◆ **REQUIRED WORK**
The entries should be given again so that each one matches the original exactly.
■ ■ ■ ■ ■ ■ ■
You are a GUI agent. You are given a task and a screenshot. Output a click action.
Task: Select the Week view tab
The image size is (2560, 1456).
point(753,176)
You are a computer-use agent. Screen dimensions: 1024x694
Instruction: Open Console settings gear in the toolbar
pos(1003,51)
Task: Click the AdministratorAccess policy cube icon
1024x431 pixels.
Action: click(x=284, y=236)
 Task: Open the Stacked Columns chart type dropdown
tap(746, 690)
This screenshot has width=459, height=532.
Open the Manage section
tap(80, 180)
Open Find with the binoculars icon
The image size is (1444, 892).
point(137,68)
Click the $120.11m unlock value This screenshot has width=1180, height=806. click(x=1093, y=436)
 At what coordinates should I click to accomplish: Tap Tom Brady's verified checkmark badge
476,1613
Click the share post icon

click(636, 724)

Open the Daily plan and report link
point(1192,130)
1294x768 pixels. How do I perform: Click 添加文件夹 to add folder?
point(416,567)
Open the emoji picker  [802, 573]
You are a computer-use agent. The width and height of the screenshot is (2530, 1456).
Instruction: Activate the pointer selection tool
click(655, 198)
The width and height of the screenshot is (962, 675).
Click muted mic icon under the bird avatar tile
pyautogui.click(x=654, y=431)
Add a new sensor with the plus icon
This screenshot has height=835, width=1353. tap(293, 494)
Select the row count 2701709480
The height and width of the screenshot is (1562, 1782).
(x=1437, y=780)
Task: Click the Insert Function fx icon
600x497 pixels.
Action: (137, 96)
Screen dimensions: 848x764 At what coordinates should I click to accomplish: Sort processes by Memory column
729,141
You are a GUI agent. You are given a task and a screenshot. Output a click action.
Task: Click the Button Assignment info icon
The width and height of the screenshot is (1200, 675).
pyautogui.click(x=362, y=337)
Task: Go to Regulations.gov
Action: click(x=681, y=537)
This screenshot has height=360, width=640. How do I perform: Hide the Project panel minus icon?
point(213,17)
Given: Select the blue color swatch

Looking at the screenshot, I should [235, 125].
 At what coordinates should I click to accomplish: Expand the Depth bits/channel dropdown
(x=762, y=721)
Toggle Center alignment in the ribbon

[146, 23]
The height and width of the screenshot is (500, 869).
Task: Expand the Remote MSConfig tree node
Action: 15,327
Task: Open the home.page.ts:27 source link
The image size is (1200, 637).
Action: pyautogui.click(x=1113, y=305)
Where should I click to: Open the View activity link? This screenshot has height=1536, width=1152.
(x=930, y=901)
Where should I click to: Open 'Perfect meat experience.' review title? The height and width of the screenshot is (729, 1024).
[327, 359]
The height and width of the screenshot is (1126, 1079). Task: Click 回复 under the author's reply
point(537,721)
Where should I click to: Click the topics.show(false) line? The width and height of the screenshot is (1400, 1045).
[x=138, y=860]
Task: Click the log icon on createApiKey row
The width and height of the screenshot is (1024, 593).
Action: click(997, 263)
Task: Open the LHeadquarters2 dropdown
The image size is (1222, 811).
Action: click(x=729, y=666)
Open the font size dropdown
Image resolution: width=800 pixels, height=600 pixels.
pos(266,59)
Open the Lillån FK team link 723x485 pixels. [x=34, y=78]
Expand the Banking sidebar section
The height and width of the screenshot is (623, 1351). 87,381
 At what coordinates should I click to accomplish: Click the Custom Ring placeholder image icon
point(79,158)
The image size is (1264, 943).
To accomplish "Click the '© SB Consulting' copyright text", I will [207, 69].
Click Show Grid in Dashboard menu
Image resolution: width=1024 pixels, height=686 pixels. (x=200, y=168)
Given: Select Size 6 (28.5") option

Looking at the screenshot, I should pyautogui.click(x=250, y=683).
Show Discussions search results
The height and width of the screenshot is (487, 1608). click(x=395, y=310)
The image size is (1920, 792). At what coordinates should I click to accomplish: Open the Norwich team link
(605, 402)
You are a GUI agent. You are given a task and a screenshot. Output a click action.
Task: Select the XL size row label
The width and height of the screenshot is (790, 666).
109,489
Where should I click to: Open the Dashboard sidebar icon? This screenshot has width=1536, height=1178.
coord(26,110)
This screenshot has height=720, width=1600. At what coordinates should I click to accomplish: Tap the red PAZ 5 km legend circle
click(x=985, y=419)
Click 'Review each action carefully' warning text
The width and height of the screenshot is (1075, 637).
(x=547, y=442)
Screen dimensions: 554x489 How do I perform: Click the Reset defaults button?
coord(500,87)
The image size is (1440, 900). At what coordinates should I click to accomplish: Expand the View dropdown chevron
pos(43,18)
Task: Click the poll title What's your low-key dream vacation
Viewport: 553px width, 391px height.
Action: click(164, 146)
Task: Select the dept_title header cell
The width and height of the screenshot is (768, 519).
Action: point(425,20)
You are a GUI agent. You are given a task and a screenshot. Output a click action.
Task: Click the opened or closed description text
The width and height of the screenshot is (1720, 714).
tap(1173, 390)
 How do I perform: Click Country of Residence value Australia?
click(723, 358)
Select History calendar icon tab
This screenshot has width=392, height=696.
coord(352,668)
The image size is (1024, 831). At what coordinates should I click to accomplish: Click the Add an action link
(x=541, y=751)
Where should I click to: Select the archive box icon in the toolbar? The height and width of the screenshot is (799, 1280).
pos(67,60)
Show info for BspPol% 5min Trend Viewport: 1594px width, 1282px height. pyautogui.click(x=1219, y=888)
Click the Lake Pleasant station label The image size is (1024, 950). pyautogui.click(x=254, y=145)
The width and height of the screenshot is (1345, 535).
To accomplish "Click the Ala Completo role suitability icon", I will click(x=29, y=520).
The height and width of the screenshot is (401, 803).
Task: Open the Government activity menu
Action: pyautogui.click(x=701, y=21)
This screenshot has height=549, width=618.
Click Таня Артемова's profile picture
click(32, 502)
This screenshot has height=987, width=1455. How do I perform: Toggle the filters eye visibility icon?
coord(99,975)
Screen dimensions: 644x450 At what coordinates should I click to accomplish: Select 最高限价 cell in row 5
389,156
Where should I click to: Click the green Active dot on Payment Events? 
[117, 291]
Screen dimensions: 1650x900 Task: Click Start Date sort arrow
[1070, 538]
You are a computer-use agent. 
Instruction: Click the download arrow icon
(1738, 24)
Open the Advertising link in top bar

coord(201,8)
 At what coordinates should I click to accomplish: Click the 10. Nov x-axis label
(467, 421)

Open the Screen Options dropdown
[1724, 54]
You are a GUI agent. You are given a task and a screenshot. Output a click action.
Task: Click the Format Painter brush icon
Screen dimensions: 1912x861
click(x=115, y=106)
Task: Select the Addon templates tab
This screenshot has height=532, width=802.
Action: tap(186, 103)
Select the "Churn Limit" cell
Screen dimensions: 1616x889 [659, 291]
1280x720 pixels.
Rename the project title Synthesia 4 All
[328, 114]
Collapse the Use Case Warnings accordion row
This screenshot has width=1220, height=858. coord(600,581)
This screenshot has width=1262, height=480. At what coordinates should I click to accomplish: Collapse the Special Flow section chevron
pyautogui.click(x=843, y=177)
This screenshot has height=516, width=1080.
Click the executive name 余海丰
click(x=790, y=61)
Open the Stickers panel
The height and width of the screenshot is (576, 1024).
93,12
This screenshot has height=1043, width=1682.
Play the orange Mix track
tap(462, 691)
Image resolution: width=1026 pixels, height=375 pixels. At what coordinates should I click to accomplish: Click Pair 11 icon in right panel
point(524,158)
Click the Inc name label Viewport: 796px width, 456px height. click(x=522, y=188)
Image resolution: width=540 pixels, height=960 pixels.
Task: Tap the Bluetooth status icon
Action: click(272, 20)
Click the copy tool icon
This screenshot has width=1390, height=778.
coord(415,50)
■ ■ ■ ■ ■ ■ ■
◆ **EXERCISE SOLUTION**
You are a GUI agent. You are given a task and a screenshot. Output a click action.
Task: Select the Week view tab
The image size is (2560, 1456).
point(753,176)
You are a computer-use agent. Screen dimensions: 1024x694
Instruction: Open Console settings gear in the toolbar
pos(1003,51)
Task: Click the AdministratorAccess policy cube icon
1024x431 pixels.
Action: click(x=284, y=236)
 Task: Open the Stacked Columns chart type dropdown
tap(746, 690)
This screenshot has width=459, height=532.
Open the Manage section
tap(80, 180)
Open Find with the binoculars icon
The image size is (1444, 892).
point(137,68)
Click the $120.11m unlock value This screenshot has width=1180, height=806. click(x=1093, y=436)
 At what coordinates should I click to accomplish: Tap Tom Brady's verified checkmark badge
476,1613
Click the share post icon

click(636, 724)

Open the Daily plan and report link
point(1192,130)
1294x768 pixels. How do I perform: Click 添加文件夹 to add folder?
point(416,567)
Open the emoji picker  [802, 573]
You are a computer-use agent. The width and height of the screenshot is (2530, 1456).
Instruction: Activate the pointer selection tool
click(655, 198)
The width and height of the screenshot is (962, 675).
Click muted mic icon under the bird avatar tile
pyautogui.click(x=654, y=431)
Add a new sensor with the plus icon
This screenshot has height=835, width=1353. tap(293, 494)
Select the row count 2701709480
The height and width of the screenshot is (1562, 1782).
(x=1437, y=780)
Task: Click the Insert Function fx icon
600x497 pixels.
Action: (137, 96)
Screen dimensions: 848x764 At what coordinates should I click to accomplish: Sort processes by Memory column
729,141
You are a GUI agent. You are given a task and a screenshot. Output a click action.
Task: Click the Button Assignment info icon
The width and height of the screenshot is (1200, 675).
pyautogui.click(x=362, y=337)
Task: Go to Regulations.gov
Action: click(x=681, y=537)
This screenshot has height=360, width=640. How do I perform: Hide the Project panel minus icon?
point(213,17)
Given: Select the blue color swatch

Looking at the screenshot, I should [235, 125].
 At what coordinates should I click to accomplish: Expand the Depth bits/channel dropdown
(x=762, y=721)
Toggle Center alignment in the ribbon

[146, 23]
The height and width of the screenshot is (500, 869).
Task: Expand the Remote MSConfig tree node
Action: 15,327
Task: Open the home.page.ts:27 source link
The image size is (1200, 637).
Action: pyautogui.click(x=1113, y=305)
Where should I click to: Open the View activity link? This screenshot has height=1536, width=1152.
(x=930, y=901)
Where should I click to: Open 'Perfect meat experience.' review title? The height and width of the screenshot is (729, 1024).
[327, 359]
The height and width of the screenshot is (1126, 1079). Task: Click 回复 under the author's reply
point(537,721)
Where should I click to: Click the topics.show(false) line? The width and height of the screenshot is (1400, 1045).
[x=138, y=860]
Task: Click the log icon on createApiKey row
The width and height of the screenshot is (1024, 593).
Action: click(997, 263)
Task: Open the LHeadquarters2 dropdown
The image size is (1222, 811).
Action: click(x=729, y=666)
Open the font size dropdown
Image resolution: width=800 pixels, height=600 pixels.
pos(266,59)
Open the Lillån FK team link 723x485 pixels. [x=34, y=78]
Expand the Banking sidebar section
The height and width of the screenshot is (623, 1351). 87,381
 At what coordinates should I click to accomplish: Click the Custom Ring placeholder image icon
point(79,158)
The image size is (1264, 943).
To accomplish "Click the '© SB Consulting' copyright text", I will [207, 69].
Click Show Grid in Dashboard menu
Image resolution: width=1024 pixels, height=686 pixels. (x=200, y=168)
Given: Select Size 6 (28.5") option

Looking at the screenshot, I should pyautogui.click(x=250, y=683).
Show Discussions search results
The height and width of the screenshot is (487, 1608). click(x=395, y=310)
The image size is (1920, 792). At what coordinates should I click to accomplish: Open the Norwich team link
(605, 402)
You are a GUI agent. You are given a task and a screenshot. Output a click action.
Task: Select the XL size row label
The width and height of the screenshot is (790, 666).
109,489
Where should I click to: Open the Dashboard sidebar icon? This screenshot has width=1536, height=1178.
coord(26,110)
This screenshot has height=720, width=1600. At what coordinates should I click to accomplish: Tap the red PAZ 5 km legend circle
click(x=985, y=419)
Click 'Review each action carefully' warning text
The width and height of the screenshot is (1075, 637).
(x=547, y=442)
Screen dimensions: 554x489 How do I perform: Click the Reset defaults button?
coord(500,87)
The image size is (1440, 900). At what coordinates should I click to accomplish: Expand the View dropdown chevron
pos(43,18)
Task: Click the poll title What's your low-key dream vacation
Viewport: 553px width, 391px height.
Action: click(164, 146)
Task: Select the dept_title header cell
The width and height of the screenshot is (768, 519).
Action: point(425,20)
You are a GUI agent. You are given a task and a screenshot. Output a click action.
Task: Click the opened or closed description text
The width and height of the screenshot is (1720, 714).
tap(1173, 390)
 How do I perform: Click Country of Residence value Australia?
click(723, 358)
Select History calendar icon tab
This screenshot has width=392, height=696.
coord(352,668)
The image size is (1024, 831). At what coordinates should I click to accomplish: Click the Add an action link
(x=541, y=751)
Where should I click to: Select the archive box icon in the toolbar? The height and width of the screenshot is (799, 1280).
pos(67,60)
Show info for BspPol% 5min Trend Viewport: 1594px width, 1282px height. pyautogui.click(x=1219, y=888)
Click the Lake Pleasant station label The image size is (1024, 950). pyautogui.click(x=254, y=145)
The width and height of the screenshot is (1345, 535).
To accomplish "Click the Ala Completo role suitability icon", I will click(x=29, y=520).
The height and width of the screenshot is (401, 803).
Task: Open the Government activity menu
Action: pyautogui.click(x=701, y=21)
This screenshot has height=549, width=618.
Click Таня Артемова's profile picture
click(32, 502)
This screenshot has height=987, width=1455. How do I perform: Toggle the filters eye visibility icon?
coord(99,975)
Screen dimensions: 644x450 At what coordinates should I click to accomplish: Select 最高限价 cell in row 5
389,156
Where should I click to: Click the green Active dot on Payment Events? 
[117, 291]
Screen dimensions: 1650x900 Task: Click Start Date sort arrow
[1070, 538]
You are a computer-use agent. 
Instruction: Click the download arrow icon
(1738, 24)
Open the Advertising link in top bar

coord(201,8)
 At what coordinates should I click to accomplish: Click the 10. Nov x-axis label
(467, 421)

Open the Screen Options dropdown
[1724, 54]
You are a GUI agent. You are given a task and a screenshot. Output a click action.
Task: Click the Format Painter brush icon
Screen dimensions: 1912x861
click(x=115, y=106)
Task: Select the Addon templates tab
This screenshot has height=532, width=802.
Action: tap(186, 103)
Select the "Churn Limit" cell
Screen dimensions: 1616x889 [659, 291]
1280x720 pixels.
Rename the project title Synthesia 4 All
[328, 114]
Collapse the Use Case Warnings accordion row
This screenshot has width=1220, height=858. coord(600,581)
This screenshot has width=1262, height=480. At what coordinates should I click to accomplish: Collapse the Special Flow section chevron
pyautogui.click(x=843, y=177)
This screenshot has height=516, width=1080.
Click the executive name 余海丰
click(x=790, y=61)
Open the Stickers panel
The height and width of the screenshot is (576, 1024).
93,12
This screenshot has height=1043, width=1682.
Play the orange Mix track
tap(462, 691)
Image resolution: width=1026 pixels, height=375 pixels. At what coordinates should I click to accomplish: Click Pair 11 icon in right panel
point(524,158)
Click the Inc name label Viewport: 796px width, 456px height. click(x=522, y=188)
Image resolution: width=540 pixels, height=960 pixels.
Task: Tap the Bluetooth status icon
Action: click(272, 20)
Click the copy tool icon
This screenshot has width=1390, height=778.
coord(415,50)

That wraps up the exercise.